◆ Requirement 1: Arrange the records as a numbered list, leaving out blank lines. Start with the line containing "Terms and Conditions (241, 652)" and continue through the last line of the records.

◆ Excerpted text:
During the 1950s, 1960s, and early 1970s, another researcher in the UC Berkeley Department of Geography, Douglas Powell, spent his winters on skis taking part in the annual state snow surveys. Clear, sunny fall days may be welcome to most Californians, but Powell was always happier when the storm clouds arrived early, heralding a wet year that would replenish the state's water supplies. He would often remind his summer-session students, with a hint of wistful optimism, that storms—even thunderstorms—could arrive as early as September. Moreover, autumn blizzards in the Sierra Nevada range are not unheard of: in 1846, a series of October blizzards dropped ten feet of snow, trapping the Donner Party during their ill-fated trek across the Sierra.

Few of Powell's colleagues or students (this book's authors among them) have experienced the linkages between landscape and climate as intimately as he did. For several weeks each year, he and his team strapped on cross-country skis and backpacks loaded with log and field notebooks, pens, and special snow collection tubes to determine the depth, water content, and density of the snow he would trek across each day. They would measure the water content of the snow by filling a special tube with snow, weighing it, and weighing the empty tube. One ounce of snow translates into one inch of water content of the snow, so the snowpack can be converted into the amount of water that will be generated when that snow melts (see figure 6). Powell could think of no better way to spend his winter months than in the high Sierra Nevada, measuring the precious gift that the mountains held in reserve for the long, dry summer and fall months of the West.

Snow surveyors are still important today, but, since 1977, a considerable amount of data is collected by a network of instruments that have been installed across the mountains of the West to forecast water supply. These instruments automatically transmit the snow and climate information they measure to a centralized computer system by radio telemetry. Changes in daily snowpack are monitored, along with temperature, precipitation, stream flow, reservoir and groundwater levels, and soil moisture—all part of an early warning system for floods and droughts in the western United States.

As we will discuss further in chapter 13, studies of changes in the snowpack over the past century reveal that the average snowpack has steadily decreased by about 10 percent over that period, most likely due to warmer temperatures. Climate modeling predicts that, by the end of the twenty-first century, the snowpack could shrink by another 40 to 80 percent.


CLIMATE: THE EXTREMES

Scientists began closely monitoring the West's climate after the nineteenth century, recording the region's weather variables: temperature, atmospheric pressure, precipitation, and wind speed and direction. These measurements provided monthly and yearly averages, defining the region's climate. Climatologists have also examined extreme deviations from the mean in order to understand the causes of these deviations and perhaps learn how to predict them. The measuring and monitoring of climate over the past century has allowed climate scientists to assemble the pieces into a larger picture that begins to explain what drives climate, including the critical interactions between the Pacific Ocean and its overlying atmosphere. As geographically varied as the West is, climate in this region has been fairly consistent over the past 150 years and, by and large, suitable for human habitation. This period of time would seem to be long enough for us to know what to expect from our climate, both in normal years and in "extreme" years. However, as we shall see later in the book, this is not the case.

◆ Supplied information:
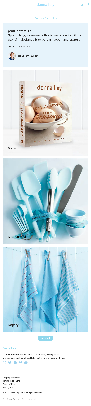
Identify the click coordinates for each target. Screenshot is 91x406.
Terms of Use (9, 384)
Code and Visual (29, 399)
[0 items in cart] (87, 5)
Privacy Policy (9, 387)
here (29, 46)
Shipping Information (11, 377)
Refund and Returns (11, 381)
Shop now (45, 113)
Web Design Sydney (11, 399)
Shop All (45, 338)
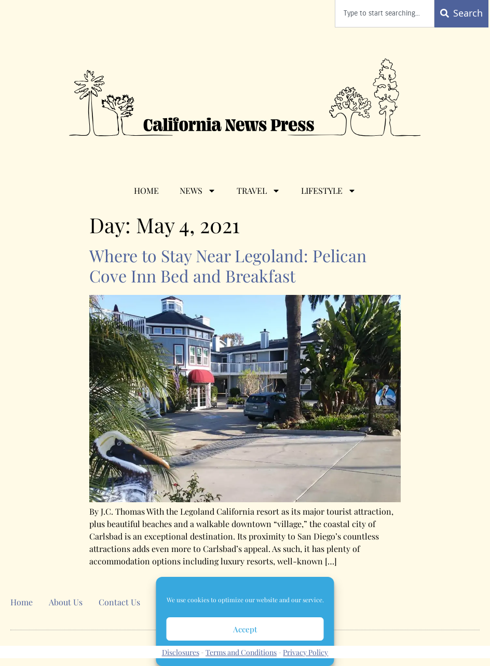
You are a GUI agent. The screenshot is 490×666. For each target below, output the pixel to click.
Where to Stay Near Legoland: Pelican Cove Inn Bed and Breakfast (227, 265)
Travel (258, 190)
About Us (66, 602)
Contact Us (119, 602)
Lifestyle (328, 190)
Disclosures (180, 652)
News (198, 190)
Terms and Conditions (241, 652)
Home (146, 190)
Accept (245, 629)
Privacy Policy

◆ Requirement 2: According to the text about snow surveys in the West, since what year has a network of instruments collected much of the snow data?

◆ Full solution 1:
1. Terms and Conditions (241, 652)
2. Home (146, 190)
3. Accept (245, 629)
4. Privacy Policy

◆ Full solution 2: Since 1977.